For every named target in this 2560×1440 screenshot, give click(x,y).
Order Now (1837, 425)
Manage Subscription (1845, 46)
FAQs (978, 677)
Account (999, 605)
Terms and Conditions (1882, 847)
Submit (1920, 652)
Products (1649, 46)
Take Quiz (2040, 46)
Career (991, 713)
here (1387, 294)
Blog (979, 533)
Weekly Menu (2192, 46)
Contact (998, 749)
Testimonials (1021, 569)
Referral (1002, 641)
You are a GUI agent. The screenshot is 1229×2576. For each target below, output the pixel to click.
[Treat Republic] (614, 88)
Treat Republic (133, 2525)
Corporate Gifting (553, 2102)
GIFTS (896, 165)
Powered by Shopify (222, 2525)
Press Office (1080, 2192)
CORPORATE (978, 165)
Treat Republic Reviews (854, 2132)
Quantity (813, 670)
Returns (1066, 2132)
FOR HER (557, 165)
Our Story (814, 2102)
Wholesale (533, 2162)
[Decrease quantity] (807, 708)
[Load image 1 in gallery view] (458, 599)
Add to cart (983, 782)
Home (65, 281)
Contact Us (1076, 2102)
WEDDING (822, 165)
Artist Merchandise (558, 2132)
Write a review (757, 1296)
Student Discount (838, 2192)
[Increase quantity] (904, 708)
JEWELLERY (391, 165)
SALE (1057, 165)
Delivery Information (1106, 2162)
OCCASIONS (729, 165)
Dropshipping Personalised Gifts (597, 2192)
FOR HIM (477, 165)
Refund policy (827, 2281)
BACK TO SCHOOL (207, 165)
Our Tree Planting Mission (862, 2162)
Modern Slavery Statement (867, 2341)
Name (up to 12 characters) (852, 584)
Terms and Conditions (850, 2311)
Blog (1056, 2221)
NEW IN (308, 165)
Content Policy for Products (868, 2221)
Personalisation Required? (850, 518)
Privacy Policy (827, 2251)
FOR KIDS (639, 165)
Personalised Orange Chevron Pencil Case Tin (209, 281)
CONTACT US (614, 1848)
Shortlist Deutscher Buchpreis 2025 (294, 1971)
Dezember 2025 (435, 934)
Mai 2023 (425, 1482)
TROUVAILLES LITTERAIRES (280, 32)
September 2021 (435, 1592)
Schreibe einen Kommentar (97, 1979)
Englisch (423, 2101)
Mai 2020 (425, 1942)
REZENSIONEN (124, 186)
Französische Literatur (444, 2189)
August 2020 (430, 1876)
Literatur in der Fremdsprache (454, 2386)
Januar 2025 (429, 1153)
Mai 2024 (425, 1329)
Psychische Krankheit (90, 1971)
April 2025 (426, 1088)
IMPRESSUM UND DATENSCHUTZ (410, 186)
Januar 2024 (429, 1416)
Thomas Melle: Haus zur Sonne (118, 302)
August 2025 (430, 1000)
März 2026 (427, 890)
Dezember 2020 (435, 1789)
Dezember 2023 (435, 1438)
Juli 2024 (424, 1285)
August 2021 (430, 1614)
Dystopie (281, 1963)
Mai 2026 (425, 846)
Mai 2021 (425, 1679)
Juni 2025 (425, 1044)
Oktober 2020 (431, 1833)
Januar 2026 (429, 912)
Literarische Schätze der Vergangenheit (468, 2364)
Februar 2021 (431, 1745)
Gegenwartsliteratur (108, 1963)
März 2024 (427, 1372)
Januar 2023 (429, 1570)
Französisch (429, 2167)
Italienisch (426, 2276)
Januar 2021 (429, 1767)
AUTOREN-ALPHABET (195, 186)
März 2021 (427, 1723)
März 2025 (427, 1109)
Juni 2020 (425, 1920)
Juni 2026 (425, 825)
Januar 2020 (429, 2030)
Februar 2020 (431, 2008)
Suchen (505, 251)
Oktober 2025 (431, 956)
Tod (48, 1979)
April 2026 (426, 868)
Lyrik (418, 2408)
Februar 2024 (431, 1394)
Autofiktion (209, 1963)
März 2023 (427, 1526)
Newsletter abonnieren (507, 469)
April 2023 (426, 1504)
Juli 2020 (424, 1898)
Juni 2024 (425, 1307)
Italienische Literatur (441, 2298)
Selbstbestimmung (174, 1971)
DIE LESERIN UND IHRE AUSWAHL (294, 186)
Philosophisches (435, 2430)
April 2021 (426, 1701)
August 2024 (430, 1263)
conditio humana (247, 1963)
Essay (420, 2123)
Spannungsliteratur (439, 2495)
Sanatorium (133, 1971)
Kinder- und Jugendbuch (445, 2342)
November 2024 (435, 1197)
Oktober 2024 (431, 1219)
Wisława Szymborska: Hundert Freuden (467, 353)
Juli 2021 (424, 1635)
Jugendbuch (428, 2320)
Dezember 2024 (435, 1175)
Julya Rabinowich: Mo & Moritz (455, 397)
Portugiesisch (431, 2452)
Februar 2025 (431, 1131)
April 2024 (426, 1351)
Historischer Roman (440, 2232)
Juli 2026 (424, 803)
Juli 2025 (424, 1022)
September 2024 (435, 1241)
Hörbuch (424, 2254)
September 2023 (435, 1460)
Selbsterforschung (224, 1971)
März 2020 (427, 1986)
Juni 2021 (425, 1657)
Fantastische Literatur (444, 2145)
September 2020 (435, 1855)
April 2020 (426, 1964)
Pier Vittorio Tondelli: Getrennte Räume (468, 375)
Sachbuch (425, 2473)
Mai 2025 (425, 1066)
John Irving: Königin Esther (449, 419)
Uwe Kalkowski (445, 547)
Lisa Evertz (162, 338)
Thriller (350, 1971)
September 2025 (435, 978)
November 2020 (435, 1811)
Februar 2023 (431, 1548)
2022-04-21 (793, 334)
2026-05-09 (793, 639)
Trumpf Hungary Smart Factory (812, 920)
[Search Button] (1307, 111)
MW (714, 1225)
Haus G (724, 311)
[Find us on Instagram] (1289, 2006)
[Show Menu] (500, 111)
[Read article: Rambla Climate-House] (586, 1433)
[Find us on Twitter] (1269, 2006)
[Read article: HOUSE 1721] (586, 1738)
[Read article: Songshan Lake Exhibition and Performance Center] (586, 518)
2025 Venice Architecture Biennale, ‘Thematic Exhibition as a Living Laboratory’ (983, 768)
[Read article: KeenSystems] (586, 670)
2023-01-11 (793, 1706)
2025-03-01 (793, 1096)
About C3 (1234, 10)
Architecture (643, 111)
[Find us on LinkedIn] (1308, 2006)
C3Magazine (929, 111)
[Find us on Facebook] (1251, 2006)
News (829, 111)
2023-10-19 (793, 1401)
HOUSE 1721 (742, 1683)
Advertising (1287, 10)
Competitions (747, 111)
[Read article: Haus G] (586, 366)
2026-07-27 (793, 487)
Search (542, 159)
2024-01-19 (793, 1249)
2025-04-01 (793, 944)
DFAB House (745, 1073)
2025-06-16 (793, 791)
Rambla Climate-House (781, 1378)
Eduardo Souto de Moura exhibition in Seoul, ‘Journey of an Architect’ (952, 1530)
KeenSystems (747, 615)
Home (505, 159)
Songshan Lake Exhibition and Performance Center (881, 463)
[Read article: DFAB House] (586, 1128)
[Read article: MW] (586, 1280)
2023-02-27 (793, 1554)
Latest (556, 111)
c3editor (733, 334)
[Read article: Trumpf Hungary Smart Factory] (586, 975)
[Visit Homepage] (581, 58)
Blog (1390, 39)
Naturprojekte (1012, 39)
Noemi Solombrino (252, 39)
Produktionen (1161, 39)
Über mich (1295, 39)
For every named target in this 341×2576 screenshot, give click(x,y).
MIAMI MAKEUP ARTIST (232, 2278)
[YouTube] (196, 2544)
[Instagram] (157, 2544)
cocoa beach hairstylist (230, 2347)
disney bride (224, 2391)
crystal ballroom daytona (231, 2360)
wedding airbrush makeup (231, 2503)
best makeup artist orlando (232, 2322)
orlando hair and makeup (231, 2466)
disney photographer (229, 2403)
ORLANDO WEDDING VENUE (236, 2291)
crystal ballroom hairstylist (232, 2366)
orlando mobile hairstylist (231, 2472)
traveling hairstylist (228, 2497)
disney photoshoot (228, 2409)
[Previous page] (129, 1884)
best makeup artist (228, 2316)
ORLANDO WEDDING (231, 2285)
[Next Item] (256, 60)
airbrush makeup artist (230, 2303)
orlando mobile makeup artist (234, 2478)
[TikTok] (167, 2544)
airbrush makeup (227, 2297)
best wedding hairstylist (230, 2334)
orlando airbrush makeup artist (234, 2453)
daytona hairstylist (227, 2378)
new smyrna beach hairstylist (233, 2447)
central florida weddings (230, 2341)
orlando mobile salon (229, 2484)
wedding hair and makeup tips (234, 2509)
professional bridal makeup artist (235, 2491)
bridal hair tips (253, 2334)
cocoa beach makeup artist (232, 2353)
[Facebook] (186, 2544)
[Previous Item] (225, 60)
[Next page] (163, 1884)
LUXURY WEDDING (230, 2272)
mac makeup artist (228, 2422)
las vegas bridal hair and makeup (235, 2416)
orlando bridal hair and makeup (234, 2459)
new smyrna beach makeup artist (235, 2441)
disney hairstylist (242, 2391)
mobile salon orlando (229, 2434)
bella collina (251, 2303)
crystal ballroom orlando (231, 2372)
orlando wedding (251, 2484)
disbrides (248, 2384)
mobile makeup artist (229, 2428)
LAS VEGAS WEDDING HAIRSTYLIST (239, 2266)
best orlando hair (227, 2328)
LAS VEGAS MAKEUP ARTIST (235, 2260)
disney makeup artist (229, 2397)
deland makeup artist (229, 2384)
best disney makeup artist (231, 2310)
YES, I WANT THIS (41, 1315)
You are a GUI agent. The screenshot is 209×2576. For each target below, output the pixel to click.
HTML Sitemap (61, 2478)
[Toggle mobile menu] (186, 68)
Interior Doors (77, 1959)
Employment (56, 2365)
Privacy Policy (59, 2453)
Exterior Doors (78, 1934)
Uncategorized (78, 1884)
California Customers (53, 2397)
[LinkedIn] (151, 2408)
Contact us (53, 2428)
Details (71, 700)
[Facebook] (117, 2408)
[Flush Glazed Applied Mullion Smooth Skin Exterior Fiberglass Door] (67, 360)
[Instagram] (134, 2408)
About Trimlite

^^^^^^^^^^^^^^^^

**The task**
Beginning with the line that holds "bella collina (251, 2303)", copy the entries exactly to their last line, and leave out every earlier line.

**Task answer**
bella collina (251, 2303)
crystal ballroom orlando (231, 2372)
orlando wedding (251, 2484)
disbrides (248, 2384)
mobile makeup artist (229, 2428)
LAS VEGAS WEDDING HAIRSTYLIST (239, 2266)
best orlando hair (227, 2328)
LAS VEGAS MAKEUP ARTIST (235, 2260)
disney makeup artist (229, 2397)
deland makeup artist (229, 2384)
best disney makeup artist (231, 2310)
YES, I WANT THIS (41, 1315)
You are a GUI agent. The screenshot is 209×2576. For each target below, output the pixel to click.
HTML Sitemap (61, 2478)
[Toggle mobile menu] (186, 68)
Interior Doors (77, 1959)
Employment (56, 2365)
Privacy Policy (59, 2453)
Exterior Doors (78, 1934)
Uncategorized (78, 1884)
California Customers (53, 2397)
[LinkedIn] (151, 2408)
Contact us (53, 2428)
Details (71, 700)
[Facebook] (117, 2408)
[Flush Glazed Applied Mullion Smooth Skin Exterior Fiberglass Door] (67, 360)
[Instagram] (134, 2408)
About Trimlite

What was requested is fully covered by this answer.